Why was the annexation not done?
“I think it is necessary to value the situation of Cuba by then to answer your question. I believe it was not done because the Cuban people did not permit it. Of course, I am not talking of unanimities, but the majority who spontaneously, with neither organization nor a clear leadership demonstrated their will to get independence and establish a national State.”
How did they manifest that will?
“Every time they exhumed the remains of a Mambi combatant anywhere, the ceremony turned into a meeting where the majority reaffirmed their hope for independence. As part of the destruction of all that resembled the past like, the Spanish names of the streets and the parks were substituted by the heroes of the independence: Jose Marti, Carlos Manuel de Cespedes, Antonio Maceo, Calixto Garcia, Serafin Sanchez”, or the values: Republic, Independence, Freedom.
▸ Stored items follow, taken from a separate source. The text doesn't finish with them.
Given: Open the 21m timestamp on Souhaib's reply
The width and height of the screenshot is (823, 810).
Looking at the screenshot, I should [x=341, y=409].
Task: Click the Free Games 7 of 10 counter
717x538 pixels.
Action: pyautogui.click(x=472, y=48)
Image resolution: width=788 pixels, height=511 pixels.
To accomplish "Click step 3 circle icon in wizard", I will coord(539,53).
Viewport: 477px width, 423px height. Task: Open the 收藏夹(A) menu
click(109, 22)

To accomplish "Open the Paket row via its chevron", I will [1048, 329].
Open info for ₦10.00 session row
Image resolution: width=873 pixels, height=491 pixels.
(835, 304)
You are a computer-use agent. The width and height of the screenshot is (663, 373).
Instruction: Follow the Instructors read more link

What does this tell us? It says the people were reaffirming the symbols and those are ways of resistance.
“Maximo Gomez’ entrance to Havana on February 24, 1899, a symbolic day, was tremendous. People called him the great liberator and said:
“We now have a republic.” That is, people made good use of all the moments to demonstrate the will of independence, so, Leonard Wood wrote in his reports that the occupation could be extended to get the annexation, other sources convinced the US government it would be impossible in a pacific way, but means of the force, and in that moment, that nation, which was in a resistance struggle in Philippines, was neither in real conditions to do it in both places at the same time, nor even less when Cuba had been the great symbol because they have fought for independence and the people had the right to be independent. This stopped them.
“When they decided to call for a Constituent Assembly, the military order issued with that purpose established that its members had the obligation to determine the relations between the US and Cuba, in the Constitution to be written and passed, and that the people called that the suspicious clause.
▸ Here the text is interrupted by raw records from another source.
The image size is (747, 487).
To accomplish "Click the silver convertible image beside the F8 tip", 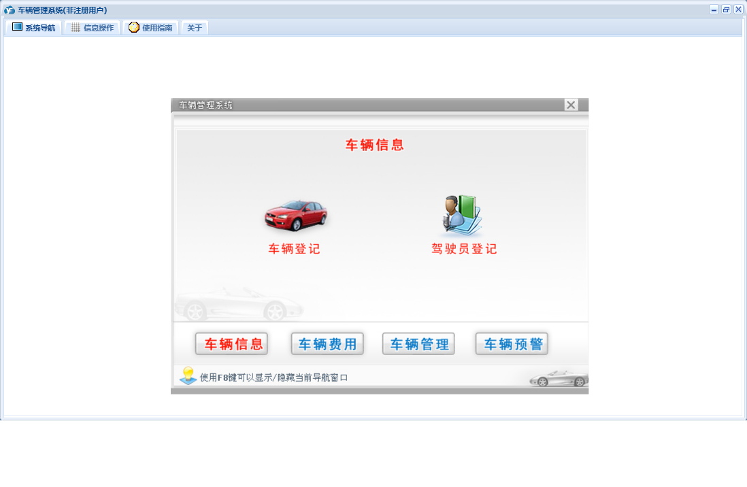I will pyautogui.click(x=558, y=378).
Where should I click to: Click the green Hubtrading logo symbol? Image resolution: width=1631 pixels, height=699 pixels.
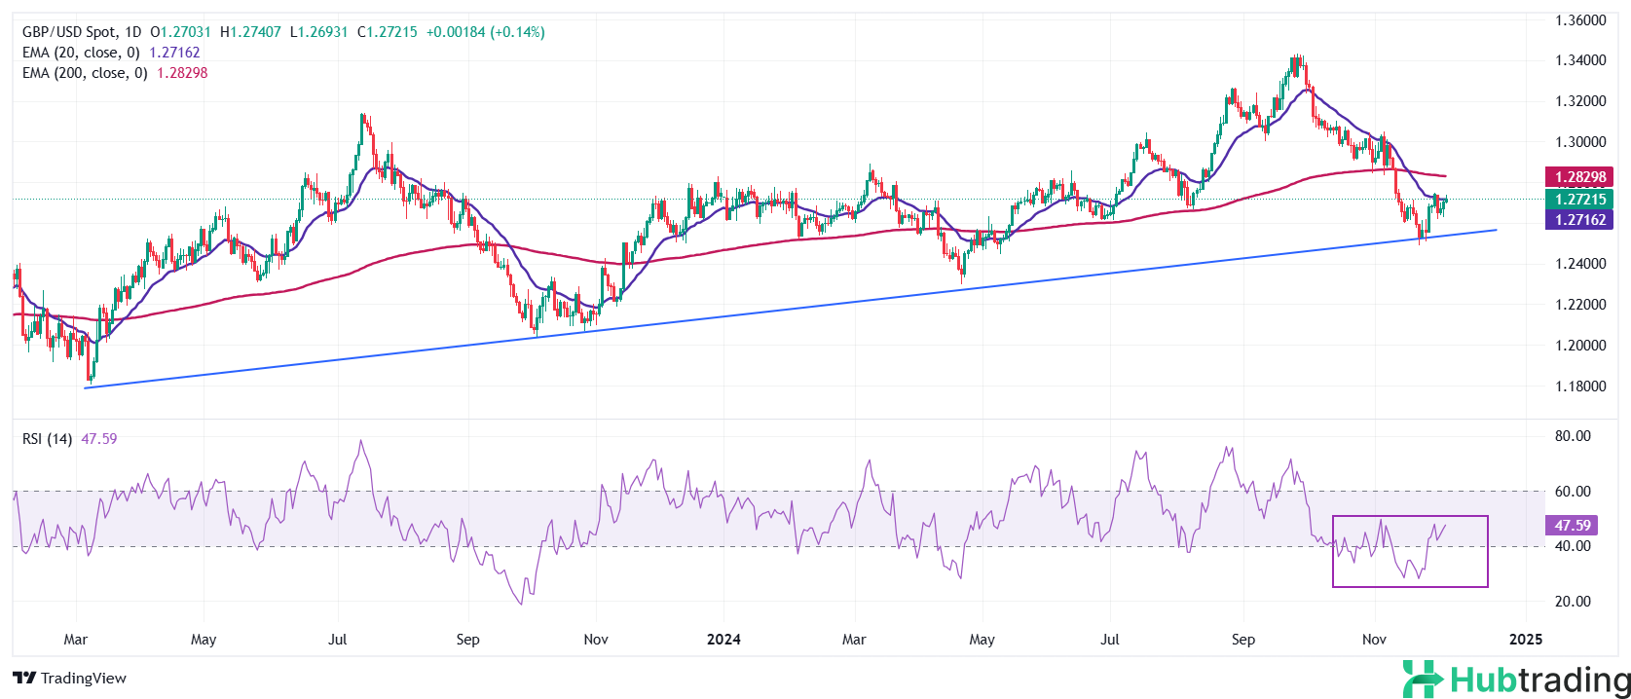tap(1423, 679)
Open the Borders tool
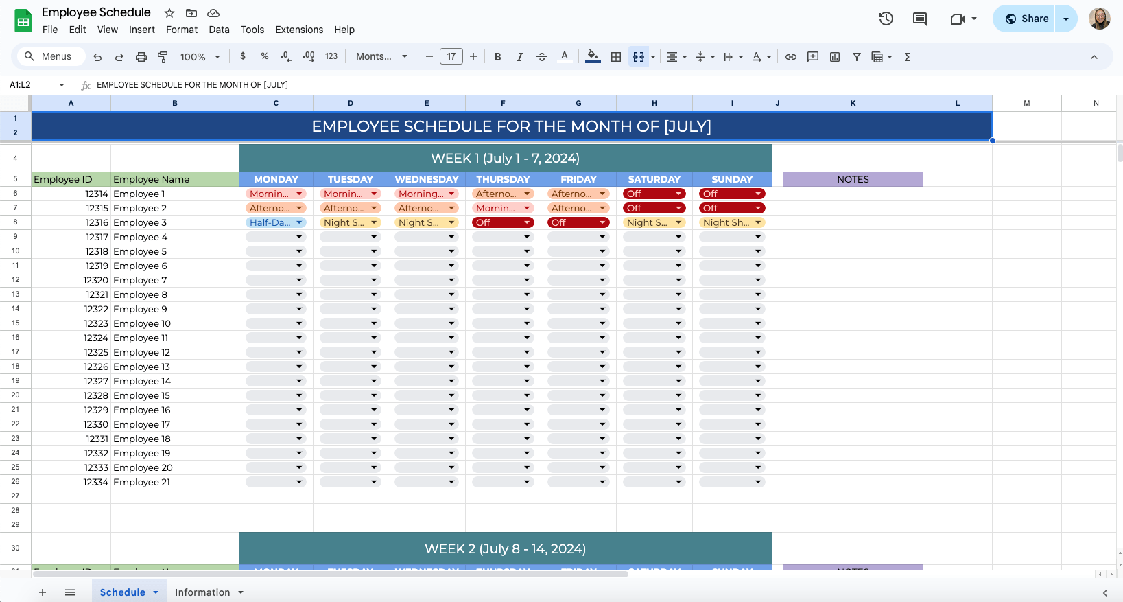Image resolution: width=1123 pixels, height=602 pixels. pyautogui.click(x=616, y=57)
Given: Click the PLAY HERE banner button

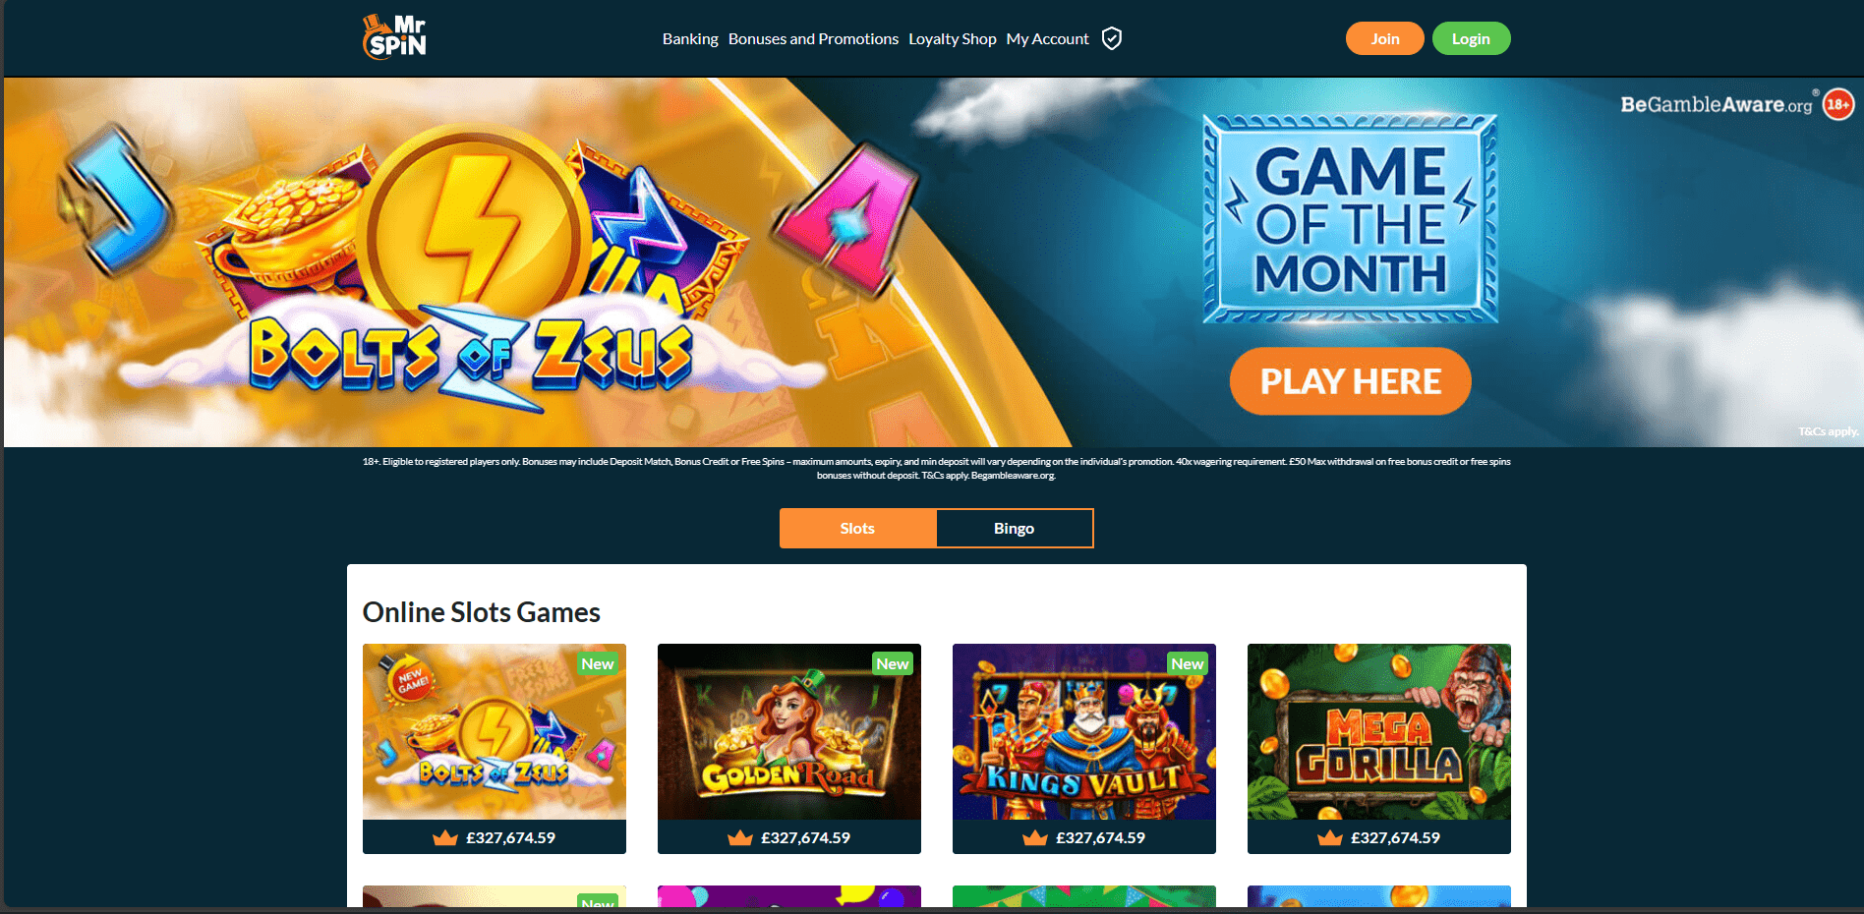Looking at the screenshot, I should click(x=1350, y=381).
“Something that is not really taken into consideration is that this caused a tremendous reaction; protests were strong and intense. Why should appear in the Constitution the relations between the US and Cuba, even more if Cuba was occupied by the US?
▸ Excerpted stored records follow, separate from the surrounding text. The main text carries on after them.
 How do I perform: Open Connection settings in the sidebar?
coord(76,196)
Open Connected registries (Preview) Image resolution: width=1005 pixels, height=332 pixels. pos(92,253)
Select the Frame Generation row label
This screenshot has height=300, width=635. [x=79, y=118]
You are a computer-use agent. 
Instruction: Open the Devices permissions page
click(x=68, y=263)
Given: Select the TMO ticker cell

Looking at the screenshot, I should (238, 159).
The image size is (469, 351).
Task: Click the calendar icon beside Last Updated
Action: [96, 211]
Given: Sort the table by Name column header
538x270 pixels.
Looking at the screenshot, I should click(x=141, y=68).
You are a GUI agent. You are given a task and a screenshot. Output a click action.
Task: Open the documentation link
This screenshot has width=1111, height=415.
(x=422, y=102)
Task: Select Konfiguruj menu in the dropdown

The US was forced to use that terrible file that was the imposition of the Platt Amendment, which was included in its military budget so that they could say: there is an amendment here or there is no republic.
They could achieve their goal like this, but it was passed because the majority of the members of the assembly considered that the least bad thing was the republic.
May 20 was the result of s strategy with the purpose to make the invaders go away and the purpose was achieved.
Then, they had to leave and left a republic “with only one hand, with one eye and lamed,” as Dr. Sergio Aguirre, “but that could walk, see and limb, so it was not nonexistent”; a limited republic or hemiplegic according to Dr. Julio Le Riverend, its existence is thanks to the Cuban people, and we have to rescue that. We should understand and think about those Cubans who in an adverse situation were honorable and determined in the defense of their right for Cuba, and its national State.”